» YOUR GOAL:
For this exercise, write out only the lines of the entries below from the one with "Click the Favorites sidebar heading" up to and including the one with "The image size is (1439, 508).", exactly as they are. Pictures stay out.
╭─ RECORDED DATA
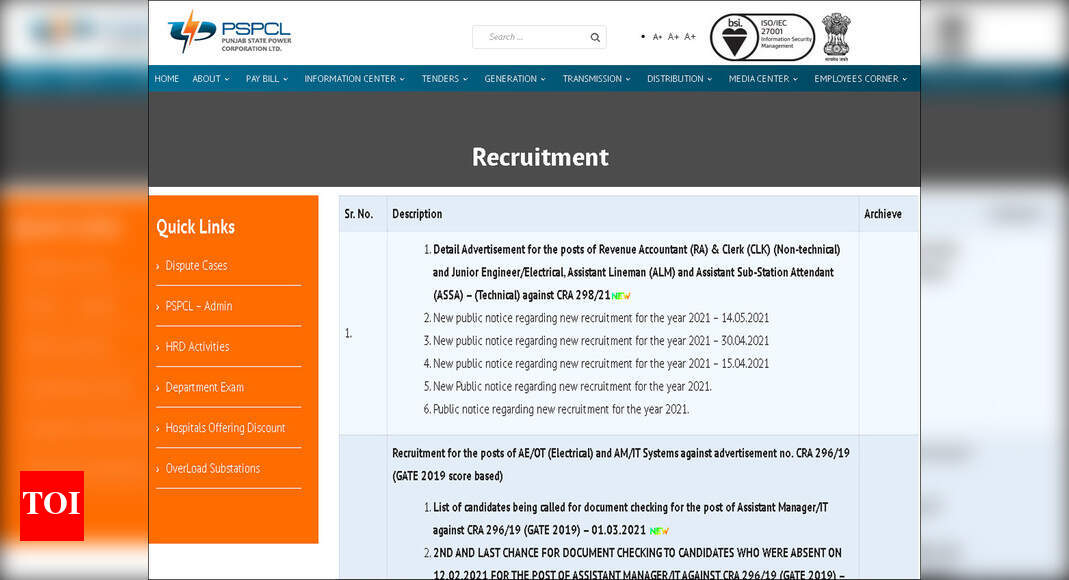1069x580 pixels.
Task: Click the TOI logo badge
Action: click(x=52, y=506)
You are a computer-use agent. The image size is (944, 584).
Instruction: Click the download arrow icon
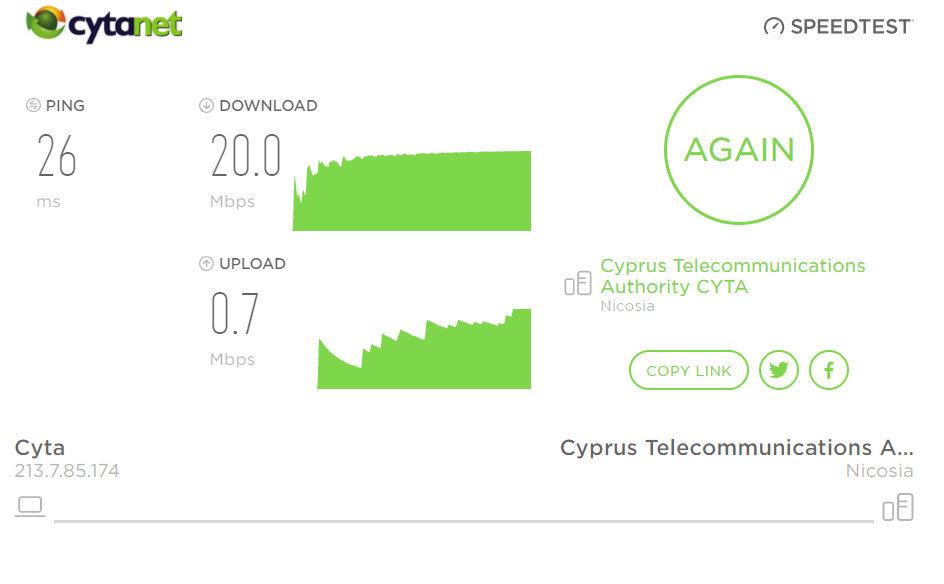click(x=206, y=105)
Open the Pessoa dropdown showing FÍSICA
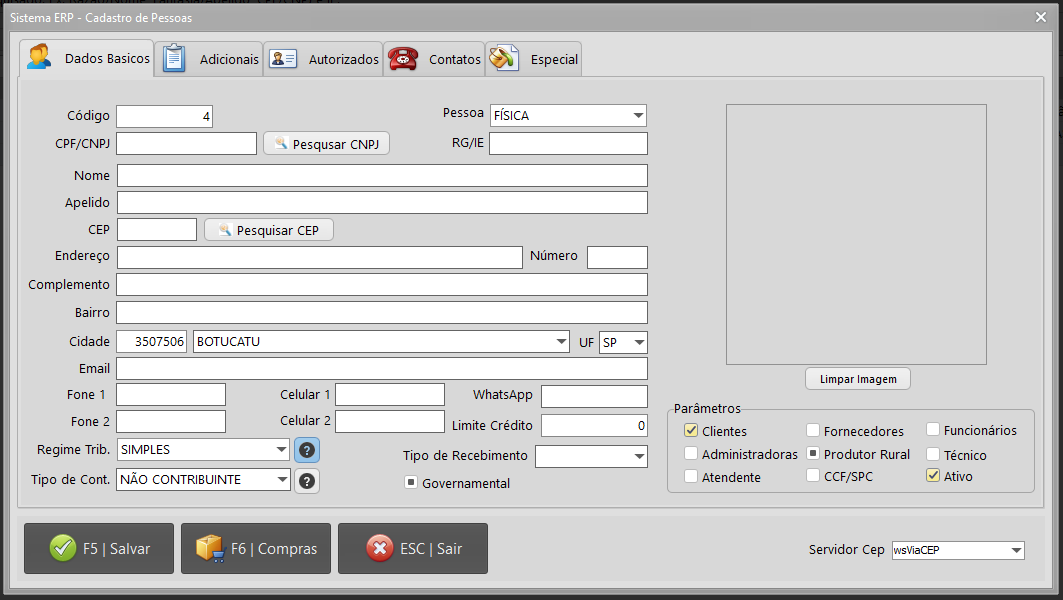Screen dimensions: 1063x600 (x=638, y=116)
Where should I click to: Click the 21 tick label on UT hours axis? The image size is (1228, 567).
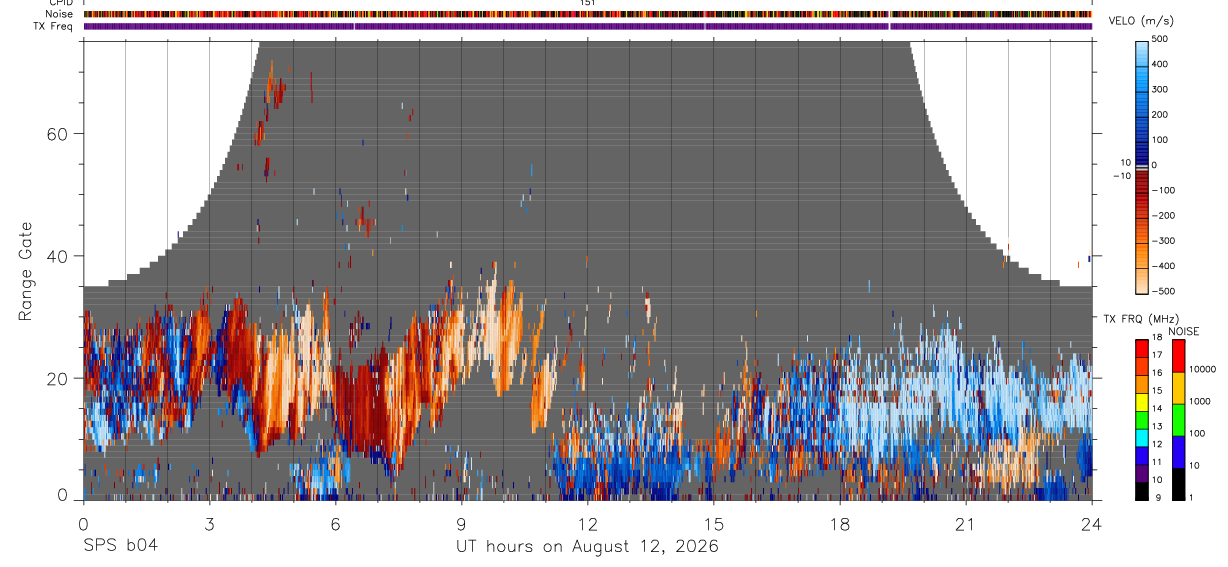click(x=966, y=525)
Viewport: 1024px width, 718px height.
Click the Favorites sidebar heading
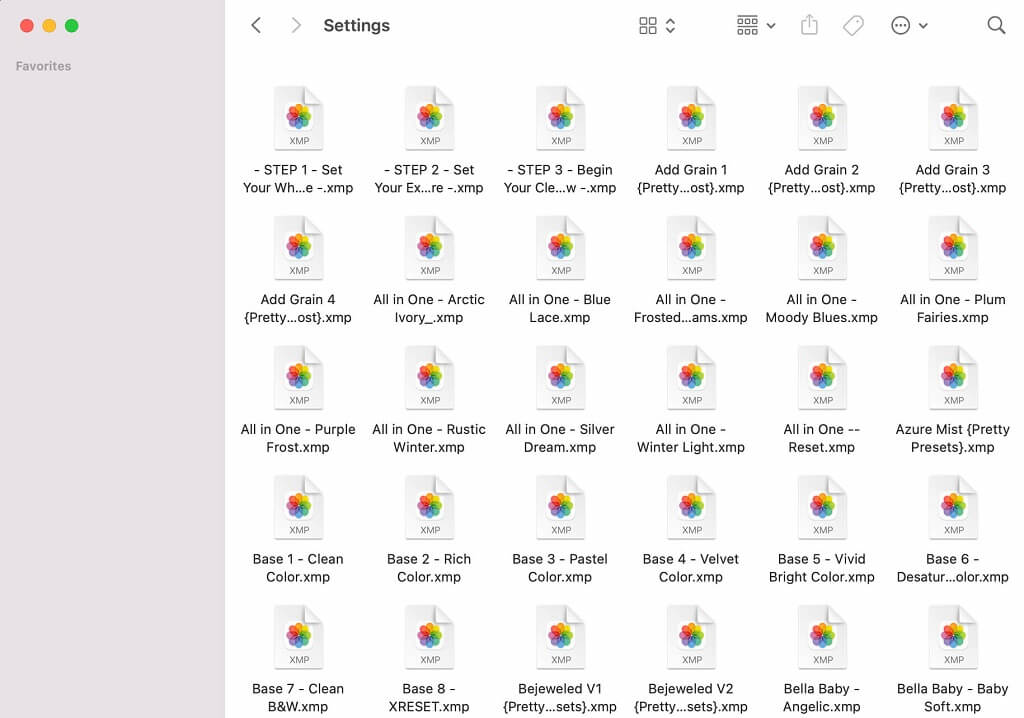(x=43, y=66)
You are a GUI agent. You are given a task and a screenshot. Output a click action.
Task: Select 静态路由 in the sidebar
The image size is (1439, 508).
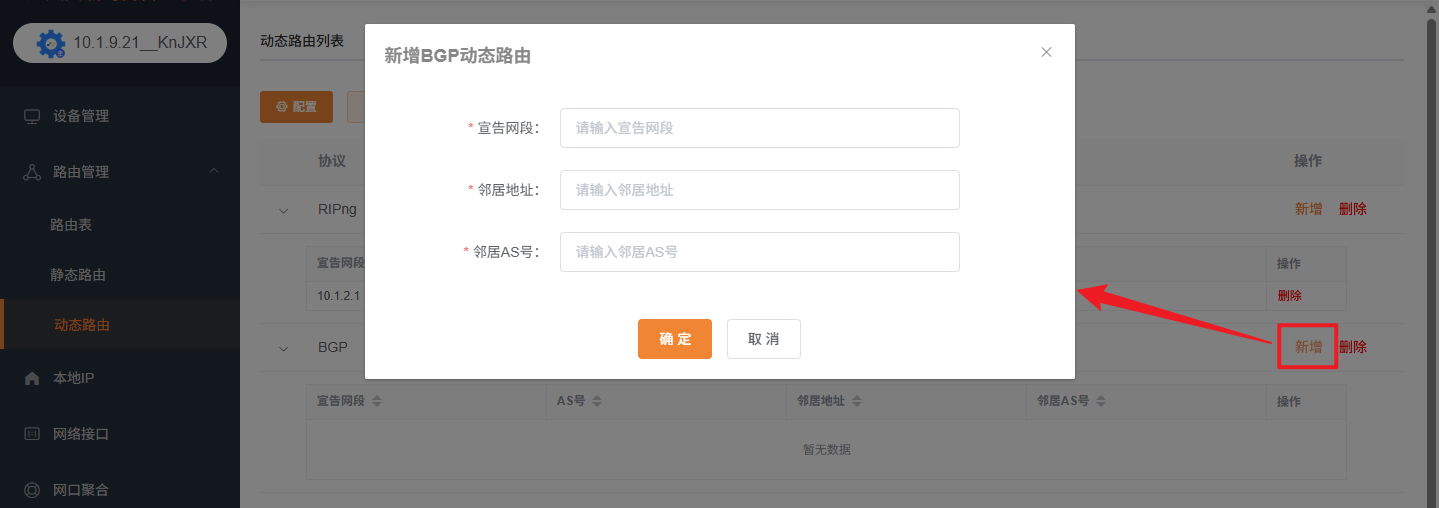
╰─
╭─ RECORDED DATA
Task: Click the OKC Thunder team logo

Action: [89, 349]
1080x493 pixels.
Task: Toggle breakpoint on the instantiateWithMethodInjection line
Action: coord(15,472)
╰─
╭─ RECORDED DATA
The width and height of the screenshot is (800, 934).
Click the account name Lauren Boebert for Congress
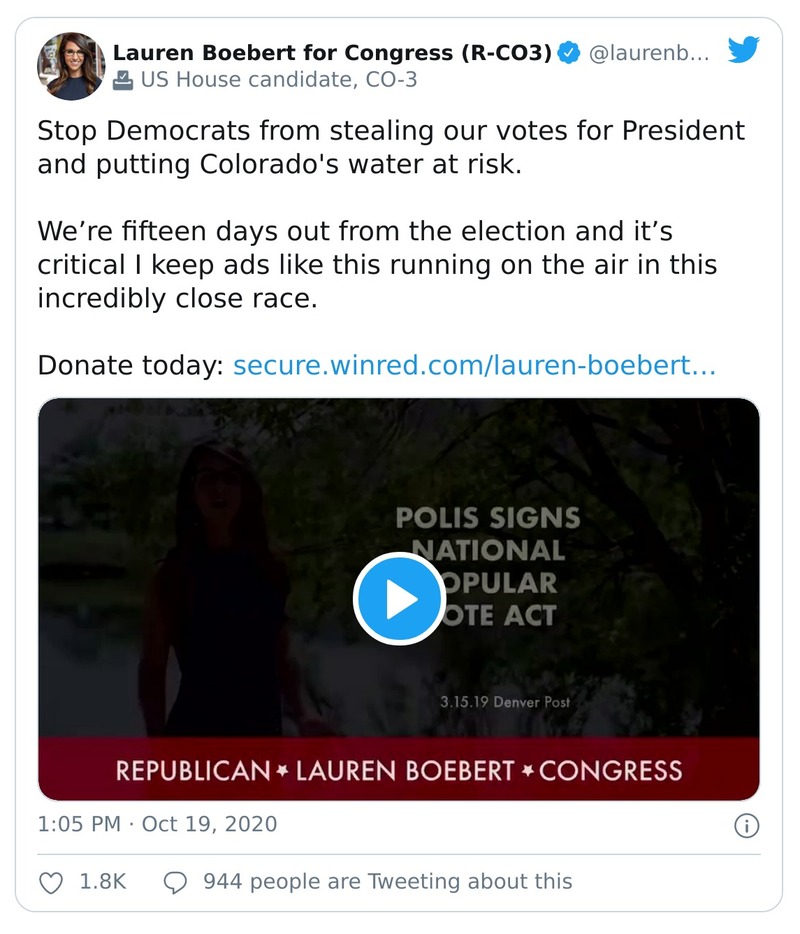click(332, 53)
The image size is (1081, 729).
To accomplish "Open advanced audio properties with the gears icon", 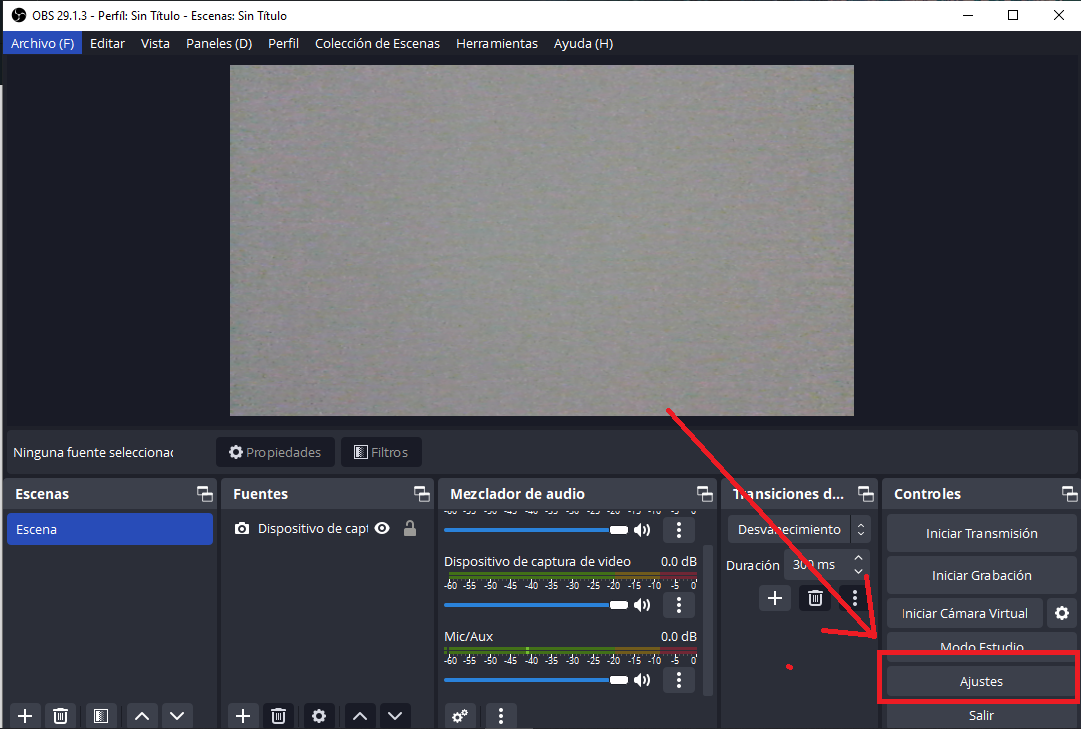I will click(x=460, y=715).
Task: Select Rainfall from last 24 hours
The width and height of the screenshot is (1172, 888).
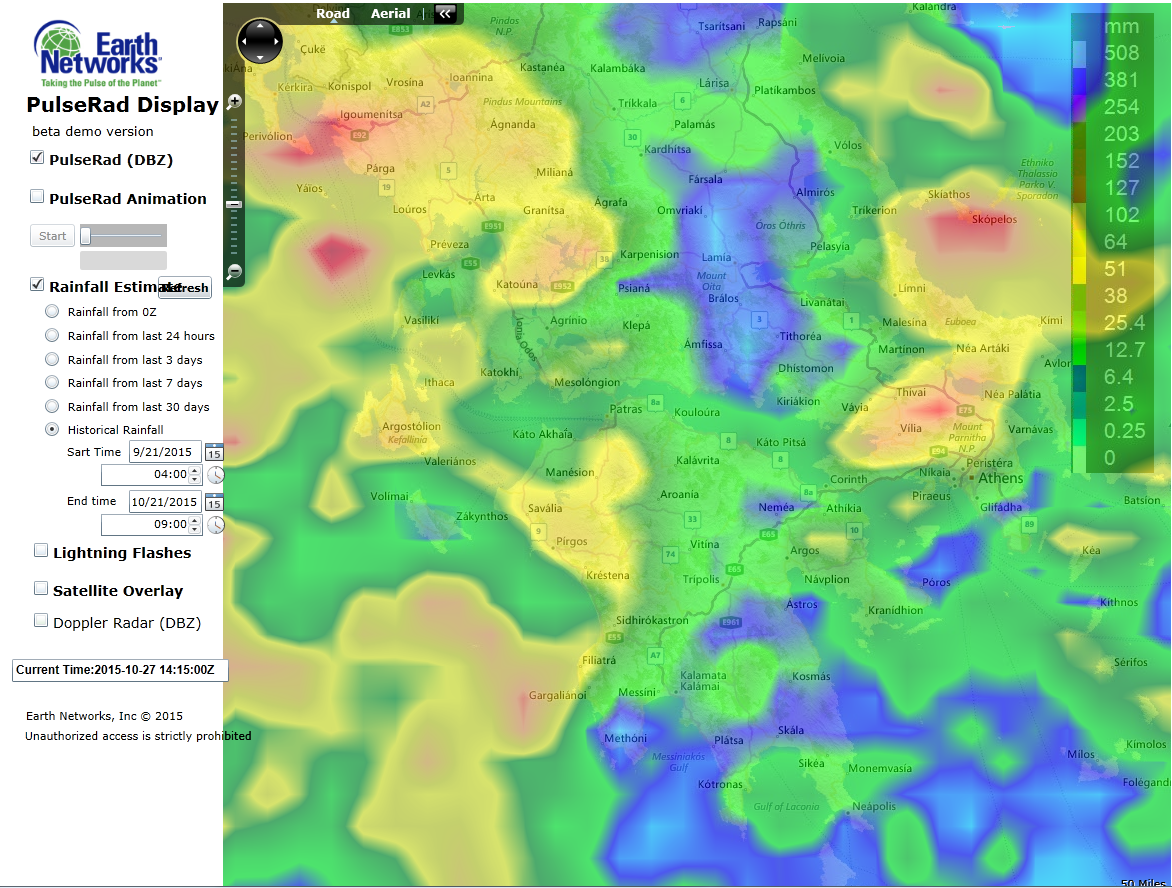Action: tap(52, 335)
╰─
» ANSWER BELOW:
Click the Favorites sidebar heading
(x=43, y=66)
You are a GUI agent. You are given a task and a screenshot. Output a click action.
Task: Select 静态路由 in the sidebar
The image size is (1439, 508).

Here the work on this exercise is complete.